Given passage:
++++++++

I used to be happy, faking happiness was fine by me, those days blessed with ignorance.
But I always knew something was wrong with me, I felt it.
I tried to cut my veins out when I was in eight grade and I can´t even remember why. I did not cry at my father´s funeral when I was eleven years old, and I don´t know why.
Every person got its own story.
Sometimes, it is not that I don´t want to talk, it´s that I have nothing to talk about. You know, when girls talk about the magic of the first time, and I can´t even remember my first time. But I remember reckless sex since highschool, I remember confusion, illusion.
I traveled 3 continents and my mind was never there. I could adapt to multiple different cultures but I can´t survive in mine.
I lost self love, or never had it.
I never got interested in learning how to do my make up, or how to dress properly. I faked it.

++++++++

[Screenshot and document pointing data]
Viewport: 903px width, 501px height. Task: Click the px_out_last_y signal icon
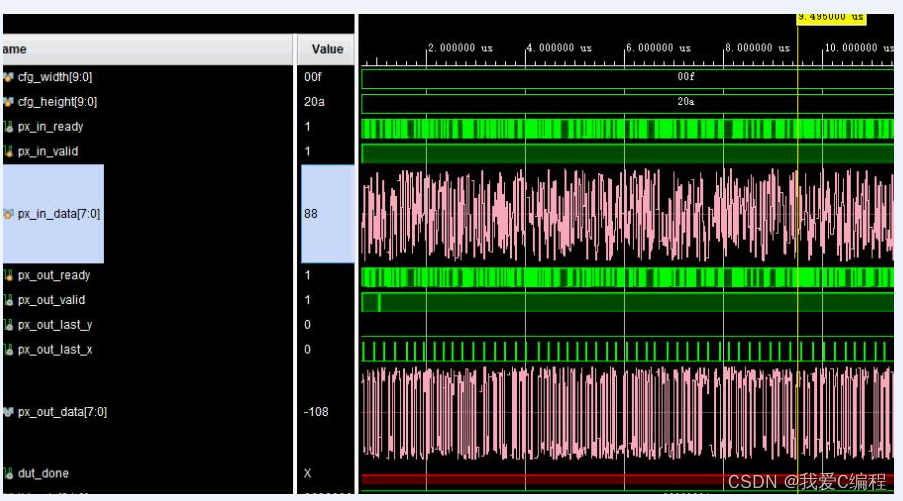pyautogui.click(x=8, y=325)
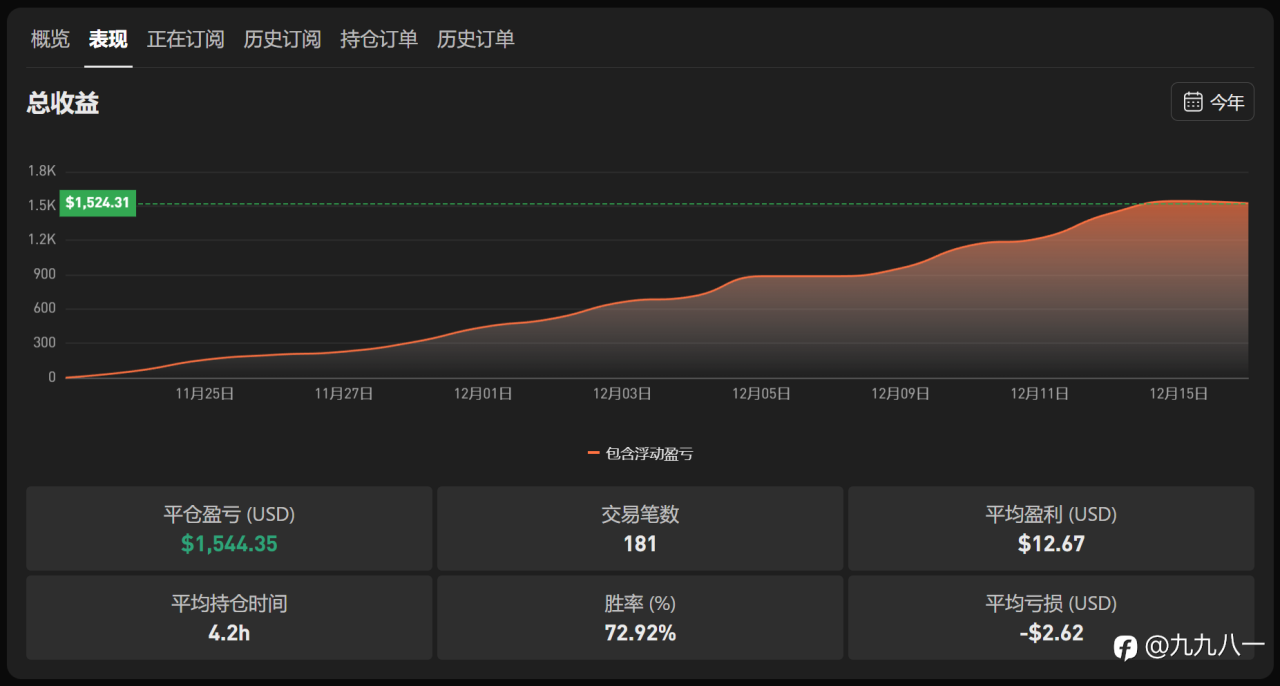
Task: Open the 今年 date range dropdown
Action: pos(1212,101)
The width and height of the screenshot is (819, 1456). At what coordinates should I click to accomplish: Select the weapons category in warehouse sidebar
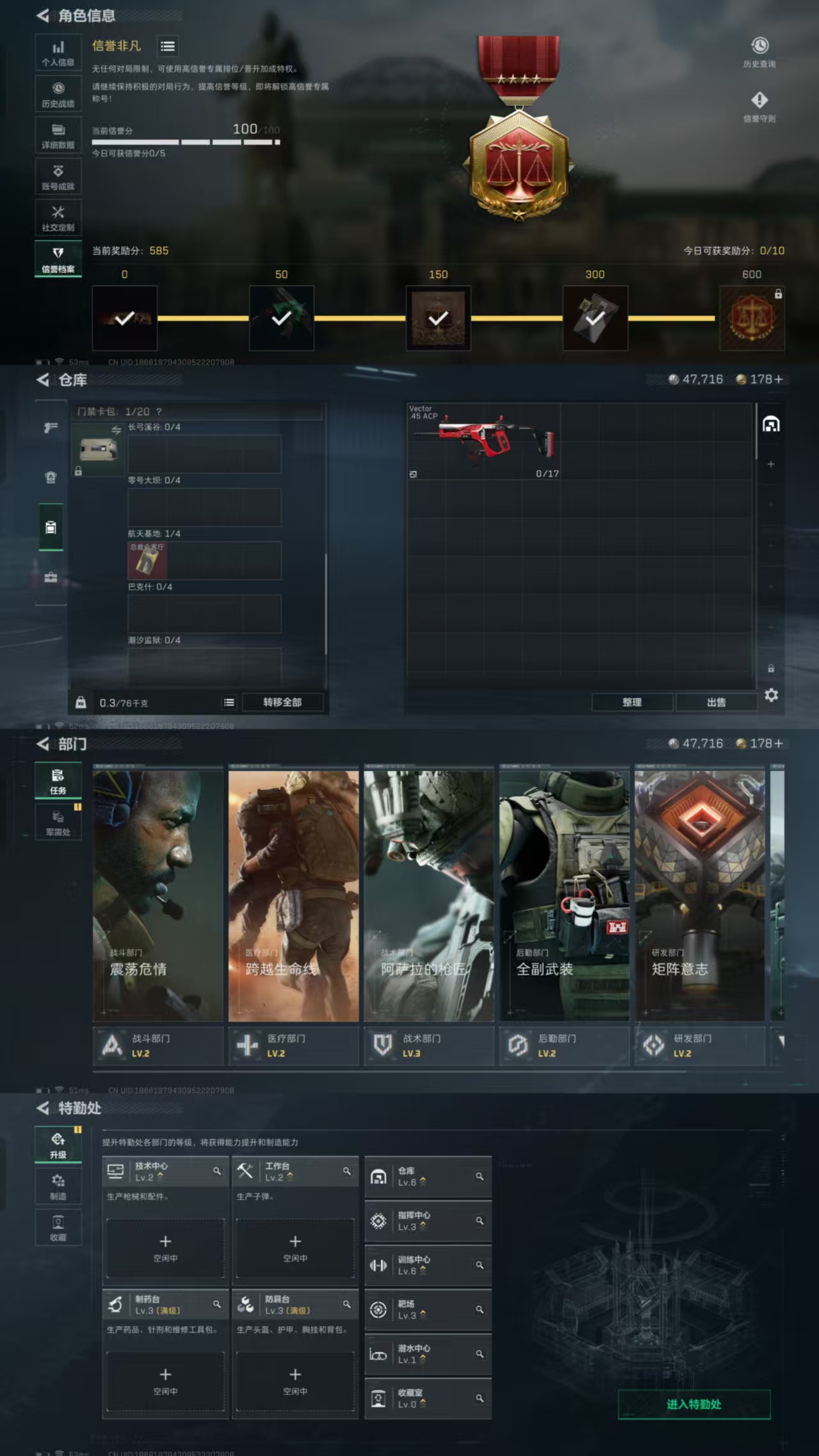[51, 427]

++++++++

Aim 1: Copy the personal reflection word for word, starting at "But I always" and ending at "survive in mine.".
Aim 2: In the personal reflection, what three things does the writer say they remember?
Aim 3: Pick up the personal reflection after its final line and keep writing it.

Final answer 1:
But I always knew something was wrong with me, I felt it.
I tried to cut my veins out when I was in eight grade and I can´t even remember why. I did not cry at my father´s funeral when I was eleven years old, and I don´t know why.
Every person got its own story.
Sometimes, it is not that I don´t want to talk, it´s that I have nothing to talk about. You know, when girls talk about the magic of the first time, and I can´t even remember my first time. But I remember reckless sex since highschool, I remember confusion, illusion.
I traveled 3 continents and my mind was never there. I could adapt to multiple different cultures but I can´t survive in mine.

Final answer 2: Reckless sex since highschool, confusion, and illusion.

Final answer 3:
I do not want people to pitty me, so all the time I say I´m fine.
Everyday is a whole different world for me. One day is really noisy, people are mean, I get full of anxiety, Everything I do is wrong and I hate everyone.
But the next day is like none of that ever happened. So quiet you could almost feel it´s unreal.
My life is an everyday fight with depression and anxiety.
On doing catharsis for 23 years of a mean selfish bitch.
An everyday fight inside.
And maybe with photographs and writings, I could survive.
This is a journey that has become a war, to understand what is happening, to do right, to fix things.
And I shall continue fighting, For everybody that i´ve ever hurt.
And to all of you, Sorry.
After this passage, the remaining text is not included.